The most chilling view of the future was yet to come. It came from the lips of grey-haired global investor George Soros, the man who broke the Bank of England, who invited us to the plush Seehof Hotel, one icy Thursday night, for an icier speech.
The 88-year-old hedge fund tycoon, worth $8.3 billion according to FORBES, reportedly made $1 billion in one day, in Britain’s sterling crisis of 1992, by shorting the British pound.
“I want to use my time tonight to warn the world about an unprecedented danger that’s threatening the very survival of open societies,” were the dramatic opening words.

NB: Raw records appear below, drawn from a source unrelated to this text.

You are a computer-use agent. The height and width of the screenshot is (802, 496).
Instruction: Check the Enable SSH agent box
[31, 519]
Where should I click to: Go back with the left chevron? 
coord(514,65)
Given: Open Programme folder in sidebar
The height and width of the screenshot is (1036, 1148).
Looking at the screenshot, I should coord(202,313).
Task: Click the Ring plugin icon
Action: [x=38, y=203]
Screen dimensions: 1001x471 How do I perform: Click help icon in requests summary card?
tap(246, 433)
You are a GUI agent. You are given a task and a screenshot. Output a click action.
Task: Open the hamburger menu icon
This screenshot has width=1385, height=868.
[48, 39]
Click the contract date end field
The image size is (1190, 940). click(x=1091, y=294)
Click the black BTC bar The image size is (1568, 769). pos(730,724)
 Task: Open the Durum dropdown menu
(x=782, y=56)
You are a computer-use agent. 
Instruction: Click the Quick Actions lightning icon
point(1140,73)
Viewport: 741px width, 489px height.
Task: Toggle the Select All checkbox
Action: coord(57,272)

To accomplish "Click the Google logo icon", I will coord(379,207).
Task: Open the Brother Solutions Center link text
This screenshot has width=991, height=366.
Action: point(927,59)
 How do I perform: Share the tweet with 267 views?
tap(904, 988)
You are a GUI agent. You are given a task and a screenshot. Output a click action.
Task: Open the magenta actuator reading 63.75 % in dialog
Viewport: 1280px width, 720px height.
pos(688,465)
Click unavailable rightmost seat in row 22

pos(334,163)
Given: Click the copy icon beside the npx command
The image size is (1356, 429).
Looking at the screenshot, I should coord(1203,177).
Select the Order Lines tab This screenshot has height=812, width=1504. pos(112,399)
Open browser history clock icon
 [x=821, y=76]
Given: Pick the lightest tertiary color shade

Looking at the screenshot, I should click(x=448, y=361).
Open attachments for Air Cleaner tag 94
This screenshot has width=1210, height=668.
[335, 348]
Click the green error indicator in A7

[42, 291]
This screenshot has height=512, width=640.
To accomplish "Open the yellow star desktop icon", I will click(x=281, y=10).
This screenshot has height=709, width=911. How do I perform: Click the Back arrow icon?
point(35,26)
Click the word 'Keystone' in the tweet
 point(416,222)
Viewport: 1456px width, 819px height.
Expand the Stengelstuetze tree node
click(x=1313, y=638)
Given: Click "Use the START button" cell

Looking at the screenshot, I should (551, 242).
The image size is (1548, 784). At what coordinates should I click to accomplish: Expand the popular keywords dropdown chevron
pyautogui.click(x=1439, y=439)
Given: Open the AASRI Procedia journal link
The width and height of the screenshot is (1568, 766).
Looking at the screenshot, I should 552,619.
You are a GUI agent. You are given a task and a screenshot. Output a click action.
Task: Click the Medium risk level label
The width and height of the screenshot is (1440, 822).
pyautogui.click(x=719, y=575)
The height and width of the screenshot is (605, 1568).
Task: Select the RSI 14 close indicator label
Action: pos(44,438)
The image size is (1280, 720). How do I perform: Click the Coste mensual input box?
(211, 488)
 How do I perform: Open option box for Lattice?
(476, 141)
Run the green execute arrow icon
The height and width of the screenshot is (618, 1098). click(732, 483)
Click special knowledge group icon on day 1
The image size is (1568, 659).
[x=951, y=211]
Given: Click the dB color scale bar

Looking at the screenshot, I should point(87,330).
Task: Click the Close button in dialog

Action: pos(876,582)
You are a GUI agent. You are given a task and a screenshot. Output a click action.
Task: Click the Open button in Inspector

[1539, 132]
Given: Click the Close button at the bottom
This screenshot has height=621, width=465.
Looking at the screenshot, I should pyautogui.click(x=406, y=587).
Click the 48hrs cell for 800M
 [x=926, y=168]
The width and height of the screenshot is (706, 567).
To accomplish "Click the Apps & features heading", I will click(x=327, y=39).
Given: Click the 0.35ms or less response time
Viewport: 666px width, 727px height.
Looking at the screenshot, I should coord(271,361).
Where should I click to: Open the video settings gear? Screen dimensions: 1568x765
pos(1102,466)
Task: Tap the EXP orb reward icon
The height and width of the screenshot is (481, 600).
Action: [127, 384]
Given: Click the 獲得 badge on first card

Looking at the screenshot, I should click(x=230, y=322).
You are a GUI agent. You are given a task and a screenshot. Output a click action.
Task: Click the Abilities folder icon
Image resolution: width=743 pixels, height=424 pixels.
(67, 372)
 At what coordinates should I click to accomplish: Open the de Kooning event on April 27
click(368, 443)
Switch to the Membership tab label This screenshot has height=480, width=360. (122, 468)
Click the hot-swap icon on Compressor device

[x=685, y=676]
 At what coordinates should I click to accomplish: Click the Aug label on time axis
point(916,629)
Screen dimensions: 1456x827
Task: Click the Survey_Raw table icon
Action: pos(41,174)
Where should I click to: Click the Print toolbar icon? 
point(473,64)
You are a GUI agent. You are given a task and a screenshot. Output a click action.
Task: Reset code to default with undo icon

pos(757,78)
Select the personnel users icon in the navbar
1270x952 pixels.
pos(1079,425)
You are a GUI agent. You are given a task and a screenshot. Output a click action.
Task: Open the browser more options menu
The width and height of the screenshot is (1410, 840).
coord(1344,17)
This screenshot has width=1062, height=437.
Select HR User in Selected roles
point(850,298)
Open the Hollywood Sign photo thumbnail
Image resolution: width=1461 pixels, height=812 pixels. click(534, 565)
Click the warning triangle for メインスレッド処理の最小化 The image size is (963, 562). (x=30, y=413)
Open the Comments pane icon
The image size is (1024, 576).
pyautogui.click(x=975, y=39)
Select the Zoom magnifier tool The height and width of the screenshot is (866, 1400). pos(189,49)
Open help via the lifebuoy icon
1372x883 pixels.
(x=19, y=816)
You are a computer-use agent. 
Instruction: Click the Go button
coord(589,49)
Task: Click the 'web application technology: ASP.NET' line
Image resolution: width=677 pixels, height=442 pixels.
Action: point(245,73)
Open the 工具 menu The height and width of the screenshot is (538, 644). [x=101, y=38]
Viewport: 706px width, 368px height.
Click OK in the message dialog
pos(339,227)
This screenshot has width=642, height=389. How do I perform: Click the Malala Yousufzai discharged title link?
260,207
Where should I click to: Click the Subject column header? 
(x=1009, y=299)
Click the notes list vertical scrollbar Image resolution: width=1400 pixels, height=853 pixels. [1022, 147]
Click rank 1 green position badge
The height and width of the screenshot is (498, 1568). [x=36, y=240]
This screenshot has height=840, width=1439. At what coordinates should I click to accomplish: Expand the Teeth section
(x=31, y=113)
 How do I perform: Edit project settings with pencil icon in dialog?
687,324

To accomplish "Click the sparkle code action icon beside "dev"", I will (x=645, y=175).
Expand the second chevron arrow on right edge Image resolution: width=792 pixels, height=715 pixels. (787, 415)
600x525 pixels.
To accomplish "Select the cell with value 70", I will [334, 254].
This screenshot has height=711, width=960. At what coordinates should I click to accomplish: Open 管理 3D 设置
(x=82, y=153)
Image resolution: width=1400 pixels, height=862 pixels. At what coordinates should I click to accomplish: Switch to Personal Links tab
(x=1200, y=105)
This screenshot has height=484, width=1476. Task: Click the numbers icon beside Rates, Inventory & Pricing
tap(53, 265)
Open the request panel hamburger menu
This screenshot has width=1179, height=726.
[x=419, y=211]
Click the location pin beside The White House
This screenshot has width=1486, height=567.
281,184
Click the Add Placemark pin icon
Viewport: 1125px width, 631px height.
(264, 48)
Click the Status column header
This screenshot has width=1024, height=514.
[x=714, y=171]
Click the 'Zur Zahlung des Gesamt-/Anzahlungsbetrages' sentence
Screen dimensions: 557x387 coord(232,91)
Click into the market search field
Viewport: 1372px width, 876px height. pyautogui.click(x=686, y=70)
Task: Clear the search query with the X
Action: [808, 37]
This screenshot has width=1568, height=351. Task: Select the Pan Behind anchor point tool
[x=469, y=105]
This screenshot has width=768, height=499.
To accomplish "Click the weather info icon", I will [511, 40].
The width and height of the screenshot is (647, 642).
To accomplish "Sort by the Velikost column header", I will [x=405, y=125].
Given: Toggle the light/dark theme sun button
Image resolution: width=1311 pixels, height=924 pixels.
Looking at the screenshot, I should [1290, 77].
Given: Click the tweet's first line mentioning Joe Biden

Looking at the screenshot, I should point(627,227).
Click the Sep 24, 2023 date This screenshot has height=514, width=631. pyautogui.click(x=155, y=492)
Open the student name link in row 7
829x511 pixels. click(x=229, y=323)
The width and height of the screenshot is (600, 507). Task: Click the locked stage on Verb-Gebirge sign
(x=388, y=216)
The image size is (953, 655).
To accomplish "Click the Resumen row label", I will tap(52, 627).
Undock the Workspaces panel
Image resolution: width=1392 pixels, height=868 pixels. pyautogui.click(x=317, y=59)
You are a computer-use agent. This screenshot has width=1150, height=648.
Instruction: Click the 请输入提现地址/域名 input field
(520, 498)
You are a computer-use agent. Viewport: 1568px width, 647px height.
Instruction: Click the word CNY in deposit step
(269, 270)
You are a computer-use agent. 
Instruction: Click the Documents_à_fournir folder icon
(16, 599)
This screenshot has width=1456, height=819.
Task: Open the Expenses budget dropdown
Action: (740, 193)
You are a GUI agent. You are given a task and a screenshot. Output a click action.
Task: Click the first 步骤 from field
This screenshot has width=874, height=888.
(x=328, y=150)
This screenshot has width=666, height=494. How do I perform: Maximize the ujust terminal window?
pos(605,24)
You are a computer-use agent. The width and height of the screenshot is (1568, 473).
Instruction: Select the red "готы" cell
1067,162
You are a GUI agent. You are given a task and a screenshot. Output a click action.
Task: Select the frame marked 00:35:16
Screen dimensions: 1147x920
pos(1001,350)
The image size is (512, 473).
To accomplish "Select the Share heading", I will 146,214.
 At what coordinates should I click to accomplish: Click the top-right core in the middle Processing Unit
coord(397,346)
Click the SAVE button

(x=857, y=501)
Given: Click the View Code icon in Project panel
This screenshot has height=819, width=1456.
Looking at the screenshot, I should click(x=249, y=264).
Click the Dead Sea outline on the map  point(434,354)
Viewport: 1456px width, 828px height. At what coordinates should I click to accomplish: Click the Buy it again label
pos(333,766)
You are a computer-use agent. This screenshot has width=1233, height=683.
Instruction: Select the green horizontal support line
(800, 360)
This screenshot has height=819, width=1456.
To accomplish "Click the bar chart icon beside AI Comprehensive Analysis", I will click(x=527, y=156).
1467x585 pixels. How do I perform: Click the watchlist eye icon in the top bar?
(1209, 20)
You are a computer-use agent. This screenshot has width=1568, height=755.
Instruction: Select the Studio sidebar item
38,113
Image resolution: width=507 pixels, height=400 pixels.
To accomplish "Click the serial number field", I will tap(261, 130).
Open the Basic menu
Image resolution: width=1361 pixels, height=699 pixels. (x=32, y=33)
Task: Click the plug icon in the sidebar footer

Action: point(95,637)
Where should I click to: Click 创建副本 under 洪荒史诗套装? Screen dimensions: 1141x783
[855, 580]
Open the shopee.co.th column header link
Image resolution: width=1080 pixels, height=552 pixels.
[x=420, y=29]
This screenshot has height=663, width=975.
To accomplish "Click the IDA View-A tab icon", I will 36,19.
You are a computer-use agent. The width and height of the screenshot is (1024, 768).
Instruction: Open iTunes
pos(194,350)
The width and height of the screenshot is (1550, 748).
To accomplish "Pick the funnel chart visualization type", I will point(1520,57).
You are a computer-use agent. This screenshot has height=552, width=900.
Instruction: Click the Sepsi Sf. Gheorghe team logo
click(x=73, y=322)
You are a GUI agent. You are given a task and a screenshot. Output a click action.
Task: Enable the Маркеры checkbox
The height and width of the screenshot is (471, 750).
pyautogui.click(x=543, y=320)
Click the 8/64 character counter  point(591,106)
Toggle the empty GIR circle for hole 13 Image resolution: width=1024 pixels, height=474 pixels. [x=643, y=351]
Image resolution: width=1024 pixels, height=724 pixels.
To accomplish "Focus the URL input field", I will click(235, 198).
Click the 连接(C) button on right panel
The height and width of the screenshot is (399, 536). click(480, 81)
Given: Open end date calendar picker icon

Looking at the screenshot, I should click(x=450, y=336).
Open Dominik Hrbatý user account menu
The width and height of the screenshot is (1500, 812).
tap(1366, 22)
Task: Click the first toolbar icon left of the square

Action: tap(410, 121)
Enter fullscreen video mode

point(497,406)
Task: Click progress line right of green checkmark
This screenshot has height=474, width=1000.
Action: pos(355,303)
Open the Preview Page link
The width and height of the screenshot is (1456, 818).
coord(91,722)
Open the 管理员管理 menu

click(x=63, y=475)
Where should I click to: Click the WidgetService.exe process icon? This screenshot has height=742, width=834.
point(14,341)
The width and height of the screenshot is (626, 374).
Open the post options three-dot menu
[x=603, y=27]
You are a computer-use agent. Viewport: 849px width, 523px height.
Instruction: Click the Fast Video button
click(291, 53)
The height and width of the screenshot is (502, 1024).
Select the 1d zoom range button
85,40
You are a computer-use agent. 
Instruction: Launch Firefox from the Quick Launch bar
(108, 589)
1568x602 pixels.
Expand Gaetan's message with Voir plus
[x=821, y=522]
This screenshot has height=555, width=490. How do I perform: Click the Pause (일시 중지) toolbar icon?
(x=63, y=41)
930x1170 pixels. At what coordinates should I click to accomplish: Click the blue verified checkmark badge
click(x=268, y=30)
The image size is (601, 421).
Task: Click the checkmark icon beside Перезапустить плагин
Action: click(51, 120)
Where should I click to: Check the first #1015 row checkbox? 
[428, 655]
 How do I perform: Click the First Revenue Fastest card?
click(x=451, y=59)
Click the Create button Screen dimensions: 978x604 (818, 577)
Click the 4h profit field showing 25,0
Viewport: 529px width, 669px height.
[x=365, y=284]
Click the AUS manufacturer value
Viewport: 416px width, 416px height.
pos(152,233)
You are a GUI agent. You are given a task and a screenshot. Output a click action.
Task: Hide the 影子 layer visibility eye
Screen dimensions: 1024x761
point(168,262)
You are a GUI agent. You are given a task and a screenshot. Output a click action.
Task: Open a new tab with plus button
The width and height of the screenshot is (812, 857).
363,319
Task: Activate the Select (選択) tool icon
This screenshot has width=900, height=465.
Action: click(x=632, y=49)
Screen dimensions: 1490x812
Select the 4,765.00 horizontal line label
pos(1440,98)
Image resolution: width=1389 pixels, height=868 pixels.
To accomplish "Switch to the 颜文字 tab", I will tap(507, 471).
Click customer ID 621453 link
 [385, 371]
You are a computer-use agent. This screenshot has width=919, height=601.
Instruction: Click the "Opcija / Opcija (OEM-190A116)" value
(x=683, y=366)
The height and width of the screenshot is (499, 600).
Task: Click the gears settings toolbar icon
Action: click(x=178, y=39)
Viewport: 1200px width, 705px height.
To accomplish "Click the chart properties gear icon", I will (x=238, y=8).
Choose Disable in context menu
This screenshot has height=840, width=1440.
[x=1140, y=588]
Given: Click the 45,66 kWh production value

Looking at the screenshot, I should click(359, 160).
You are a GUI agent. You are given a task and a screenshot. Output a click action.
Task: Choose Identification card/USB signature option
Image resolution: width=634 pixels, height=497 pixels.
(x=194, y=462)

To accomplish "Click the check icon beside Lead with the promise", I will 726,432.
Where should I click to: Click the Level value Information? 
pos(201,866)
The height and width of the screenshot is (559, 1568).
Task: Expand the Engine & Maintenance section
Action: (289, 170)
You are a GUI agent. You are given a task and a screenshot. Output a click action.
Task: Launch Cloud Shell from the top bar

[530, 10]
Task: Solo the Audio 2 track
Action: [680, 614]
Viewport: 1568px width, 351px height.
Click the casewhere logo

Soros delivered a potted history of his early life in the shadow of oppression. When he was 13, in 1944, the Nazis invaded Hungary and deported Jews to concentration camps. His father, a lawyer, understood the system and arranged false papers and hiding places for the family.
When the Soviets moved into post-war Bucharest, Soros took refuge in England where he put himself through the London School of Economics by working as a waiter and railway porter. He became a leading hedge fund manager by analysing the weaknesses of prevailing theories guiding investors.
“Running a hedge fund was very stressful. When I had made more money than I needed for myself or my family, I underwent a kind of midlife crisis. Why should I kill myself to make more money?” he says.
Then, Soros began his philanthropic work, in 1979, by supporting scholarships for black students at Cape Town University. To this day, his Open Society Foundations aims to protect the human rights and freedom he fears are under attack.
“An alliance is emerging between authoritarian states and the large data-rich IT monopolies that bring together nascent systems of corporate surveillance with an already developing system of state-sponsored surveillance. This may well result in a web of totalitarian control the likes of which not even George Orwell could have imagined. Tonight, I want to call attention to the mortal danger facing open societies from the instruments of control that machine-learning and artificial intelligence can put in the hands of repressive regimes,” says Soros.
“China isn’t the only authoritarian regime in the world, but it’s undoubtedly the wealthiest, strongest and most developed in machine learning and Artificial Intelligence. This makes Xi Jinping the most dangerous opponent of those who believe in the concept of open society. But Xi isn’t alone. Authoritarian regimes are proliferating all over the world and if they succeed, they will become totalitarian.”
Soros also criticized US foreign policy on China. “My present view is that instead of waging a trade war with practically the whole world, the US should focus on China. Instead of letting ZTE and Huawei off lightly, it needs to crack down on them.
If these companies came to dominate the 5G market, they would present an unacceptable security risk for the rest of the world. Regrettably, President Trump seems to be following a different course: make concessions to China and declare victory while renewing his attacks on US allies. This is liable to undermine the US policy objective of curbing China’s abuses and excesses.”
The final chilling words for anyone who loves freedom: “My key point is that the combination of repressive regimes with IT monopolies endows those regimes with a built-in advantage over open societies. The instruments of control are useful tools in the hands of authoritarian regimes, but they pose a mortal threat to open societies.”
Journalists at least closed a heavy night with a lighter moment. They asked Soros whose side Facebook and Google were on.
“I think Facebook and the others are on the side of their own profits,” says Soros to a gale of laughter.
All the time we were listening to these predictions of AI surveillance doom at Davos, in a warm lounge at the Seehof Hotel, we were surrounded by armed police, airport security, surveillance cameras and cell phones that tell the world where you are, who you are and what you are doing, or saying, maybe doomsday is already here.